### INSTRUCTIONS TO FOLLOW
Reproduce the entries exactly as they appear below.

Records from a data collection
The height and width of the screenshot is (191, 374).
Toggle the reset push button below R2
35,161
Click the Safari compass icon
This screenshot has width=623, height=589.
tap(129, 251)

### YOUR SOLUTION
The height and width of the screenshot is (191, 374).
Toggle the reset push button below R2
35,161
Click the Safari compass icon
This screenshot has width=623, height=589.
tap(129, 251)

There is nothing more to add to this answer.